What then? Israel failed to obtain what it was seeking. The
elect obtained it, but the rest were hardened, 8 as it is written,
"God gave them a spirit of stupor, eyes that would not see and ears
that would not hear, down to this very day." 9 And David says, "Let
their table become a snare and a trap, a stumbling block and a
retribution for them; 10 let their eyes be darkened so that they
cannot see, and bend their backs forever."

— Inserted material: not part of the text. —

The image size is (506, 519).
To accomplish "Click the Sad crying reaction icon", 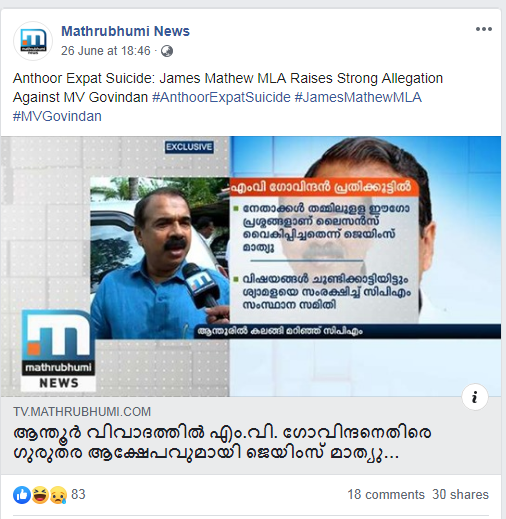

What is revealed to us about God and his ways in these verses is
serious and weighty. It is light-years removed from the trivial
early-morning banter you hear on radio. It is never mentioned or
considered on television. It is in another world from
entertainment. It is never heard or seen in the manuals of church
growth or popular assessments of modern culture. But if it's true,
all of these are affected. Please listen carefully and consider the
weightiness and seriousness of what God has chosen to reveal here
in his word.
Verse 7: "What then? Israel failed to obtain what it was
seeking." Let's make sure that we see this in connection with the
preceding two verses. Verse 5, "So too at the present time there is
a remnant, chosen by grace." In other words, God has seen to it
that out of the people of Israel as a whole, some have believed on
Jesus as the Messiah and have been justified. They are now saved
from sin and hell.
And Paul stresses that God brought about this believing remnant
"according to the election of grace." The remnant was
chosen to be the remnant. And that choosing was by grace
alone, not owing to anything the remnant had done. That's what
verse 6 clarifies and underlines: "But if [this election] is by
grace, it is no longer on the basis of works; otherwise grace would
no longer be grace."
Which leaves the reader with this picture in his head: Back in
the days of Abraham, God chose the people of Israel for his own
special possession. Over time he made covenants with them and gave
them promises of a great future with him. But now Paul is saying
that in his generation (as in Elijah's) God has only saved a
remnant. It feels breathtaking to many of Paul's listeners. What
are you saying, Paul? What are you saying about Israel as a
whole?
That is where we are in verse 7: "What then? [What are you
saying? Paul answers:] Israel failed to obtain what it was
seeking." In other words, Israel as a whole has failed to live up
to the law that they pursued (Romans 9:31). They have failed to be
righteous in God's eyes. And they have stumbled over the stumbling
stone (Romans 9:32), Jesus Christ, who is the end of the law for
righteousness for all who believe on him (Romans 10:4). They are
therefore lost and cut off from Christ (Romans 9:3).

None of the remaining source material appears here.